Segment Start: Data
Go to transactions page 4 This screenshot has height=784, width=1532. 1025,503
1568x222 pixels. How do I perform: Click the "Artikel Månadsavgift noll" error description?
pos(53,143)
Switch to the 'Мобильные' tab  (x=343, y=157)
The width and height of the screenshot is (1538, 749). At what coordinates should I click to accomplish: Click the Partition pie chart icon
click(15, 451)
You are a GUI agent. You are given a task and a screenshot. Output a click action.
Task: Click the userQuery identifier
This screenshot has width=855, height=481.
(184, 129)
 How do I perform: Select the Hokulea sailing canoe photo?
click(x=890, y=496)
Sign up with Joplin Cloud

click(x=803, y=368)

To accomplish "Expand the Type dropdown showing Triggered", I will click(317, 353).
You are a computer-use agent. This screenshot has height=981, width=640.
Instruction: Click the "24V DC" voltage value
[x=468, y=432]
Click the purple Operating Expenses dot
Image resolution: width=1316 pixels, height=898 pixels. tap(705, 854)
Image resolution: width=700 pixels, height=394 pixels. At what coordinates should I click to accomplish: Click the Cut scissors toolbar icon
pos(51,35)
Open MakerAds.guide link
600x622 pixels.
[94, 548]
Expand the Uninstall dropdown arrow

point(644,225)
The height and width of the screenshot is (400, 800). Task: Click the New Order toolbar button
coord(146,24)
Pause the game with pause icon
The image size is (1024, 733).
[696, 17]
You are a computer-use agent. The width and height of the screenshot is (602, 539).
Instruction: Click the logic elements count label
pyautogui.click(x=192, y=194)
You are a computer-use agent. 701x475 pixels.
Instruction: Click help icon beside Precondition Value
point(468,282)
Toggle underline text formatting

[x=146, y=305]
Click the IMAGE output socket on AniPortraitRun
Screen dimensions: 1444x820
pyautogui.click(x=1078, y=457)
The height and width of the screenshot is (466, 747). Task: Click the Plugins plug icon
Segment End: Data
Print each line above exactly as it stands.

Go to transactions page 4 This screenshot has height=784, width=1532. 1025,503
1568x222 pixels. How do I perform: Click the "Artikel Månadsavgift noll" error description?
pos(53,143)
Switch to the 'Мобильные' tab  (x=343, y=157)
The width and height of the screenshot is (1538, 749). At what coordinates should I click to accomplish: Click the Partition pie chart icon
click(15, 451)
You are a GUI agent. You are given a task and a screenshot. Output a click action.
Task: Click the userQuery identifier
This screenshot has width=855, height=481.
(184, 129)
 How do I perform: Select the Hokulea sailing canoe photo?
click(x=890, y=496)
Sign up with Joplin Cloud

click(x=803, y=368)

To accomplish "Expand the Type dropdown showing Triggered", I will click(317, 353).
You are a computer-use agent. This screenshot has height=981, width=640.
Instruction: Click the "24V DC" voltage value
[x=468, y=432]
Click the purple Operating Expenses dot
Image resolution: width=1316 pixels, height=898 pixels. tap(705, 854)
Image resolution: width=700 pixels, height=394 pixels. At what coordinates should I click to accomplish: Click the Cut scissors toolbar icon
pos(51,35)
Open MakerAds.guide link
600x622 pixels.
[94, 548]
Expand the Uninstall dropdown arrow

point(644,225)
The height and width of the screenshot is (400, 800). Task: Click the New Order toolbar button
coord(146,24)
Pause the game with pause icon
The image size is (1024, 733).
[696, 17]
You are a computer-use agent. The width and height of the screenshot is (602, 539).
Instruction: Click the logic elements count label
pyautogui.click(x=192, y=194)
You are a computer-use agent. 701x475 pixels.
Instruction: Click help icon beside Precondition Value
point(468,282)
Toggle underline text formatting

[x=146, y=305]
Click the IMAGE output socket on AniPortraitRun
Screen dimensions: 1444x820
pyautogui.click(x=1078, y=457)
The height and width of the screenshot is (466, 747). Task: Click the Plugins plug icon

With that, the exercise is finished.